- _TEXT PROVIDED_:

Usage

1. make run_experiment, which
   • starts a Ray cluster head node configured with 1.0 logical CPU
   • starts a Ray cluster worker node configured with 2.0 logical CPUs
   • generates Ray Serve config for an app with two deployments:
     1. OrchestratingPipeline (configured to require 1.0 CPU), which for each request makes multiple calls to
     2. LLM-powered TextGenerator (configured to require 2.0 CPUs). This is one uses Ray Serve's dynamic batching feature.
   • deploys the Ray Serve app to the cluster
   • makes a single client-request to the OrchestratingPipeline deployment
2. Make observations at http://127.0.0.1:8265/:
   • observe that two deployments got scheduled on different nodes in the cluster
   • observe that OrchestratingPipeline received 1 request from the client which took 919.8ms
   • observe that TextGenerator received 6 simultaneous requests from OrchestratingPipeline taking: 553.3ms, 553.8ms, 553.9ms, 906.5ms, 906.6ms, 906.4ms
   • observe that across 6 requests TextGenerator logged 2 LLM inference calls, with batch size 3 each
3. make stop_raycluster to stop the Ray cluster.

Notes

• Ray Serve uses Ray Core's primitives to enable cross-deployment communication (inter- and intra-node): it's RPC, with input and output parameters being objects managed by Ray in its store and replicated across nodes as necessary. Medium article provides a good high level overview of Ray Core.
• Compared to Ray Core's @ray.remote-actors and tasks, Ray Serve adds a number of conveniences for exposing the logic as HTTP API such as: dynamic batching, FastAPI integration, traffic-based Autoscaling.

TODO

• what's the transport for cross-node communication when using deployment-handle composition in Ray Serve?

- _LISTED ENTRIES_:
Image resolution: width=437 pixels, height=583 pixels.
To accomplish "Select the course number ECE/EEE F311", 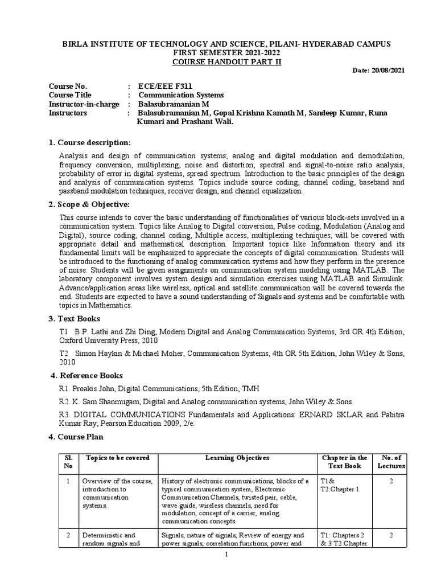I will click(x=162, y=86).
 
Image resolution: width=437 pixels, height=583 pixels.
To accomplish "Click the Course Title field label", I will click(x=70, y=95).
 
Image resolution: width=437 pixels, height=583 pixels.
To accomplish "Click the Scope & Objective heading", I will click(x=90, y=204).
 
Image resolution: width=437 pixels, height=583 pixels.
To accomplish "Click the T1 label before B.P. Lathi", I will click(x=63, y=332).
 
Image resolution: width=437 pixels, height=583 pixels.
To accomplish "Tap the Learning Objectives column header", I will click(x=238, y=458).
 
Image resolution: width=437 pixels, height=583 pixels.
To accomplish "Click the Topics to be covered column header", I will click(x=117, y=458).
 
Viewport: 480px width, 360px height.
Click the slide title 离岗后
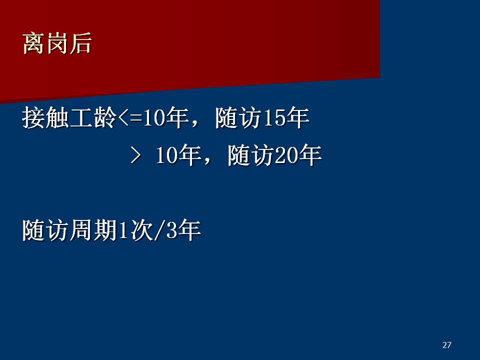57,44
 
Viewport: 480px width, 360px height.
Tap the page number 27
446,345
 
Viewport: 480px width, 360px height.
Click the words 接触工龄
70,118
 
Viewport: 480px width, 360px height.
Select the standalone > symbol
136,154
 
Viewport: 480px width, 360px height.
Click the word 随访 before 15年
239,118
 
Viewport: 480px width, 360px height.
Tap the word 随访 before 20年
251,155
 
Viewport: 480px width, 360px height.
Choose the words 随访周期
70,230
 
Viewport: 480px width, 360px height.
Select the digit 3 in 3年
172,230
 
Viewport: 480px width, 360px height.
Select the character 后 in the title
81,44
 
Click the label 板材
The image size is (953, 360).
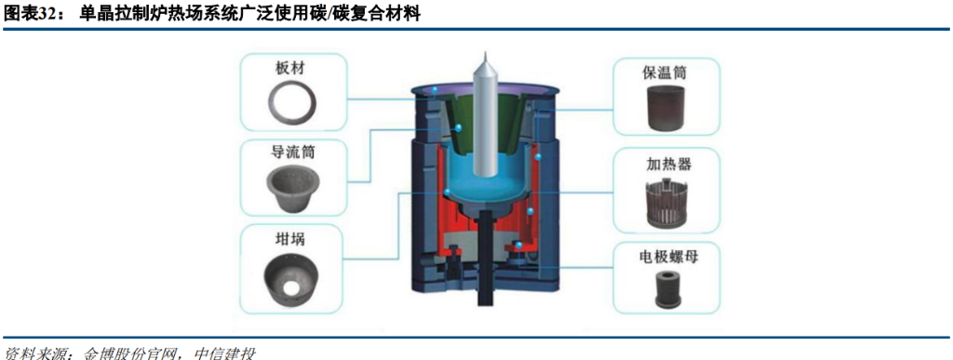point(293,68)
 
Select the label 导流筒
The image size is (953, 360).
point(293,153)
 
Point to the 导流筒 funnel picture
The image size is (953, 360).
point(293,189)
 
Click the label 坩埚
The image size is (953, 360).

* * *

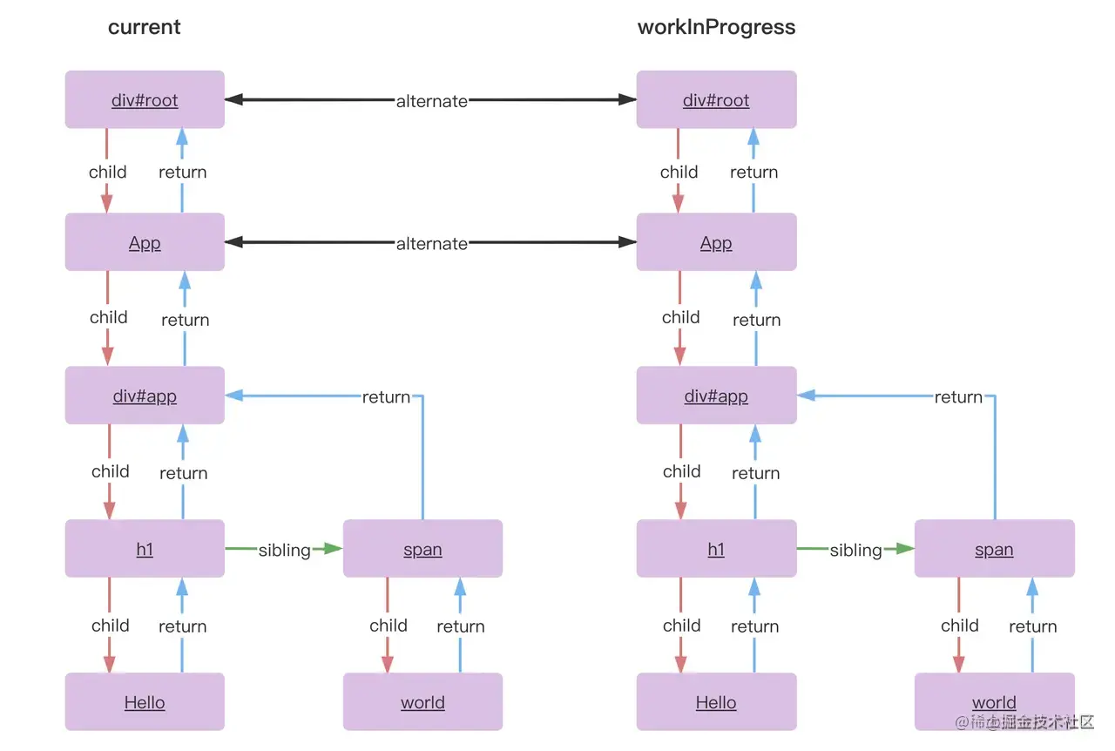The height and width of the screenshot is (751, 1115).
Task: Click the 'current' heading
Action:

- _WORK TASK_:
In the Ray Serve text above, how many logical CPUs is the Ray cluster worker node configured with?

- _ANSWER TO THIS PROBLEM_:
2.0 logical CPUs.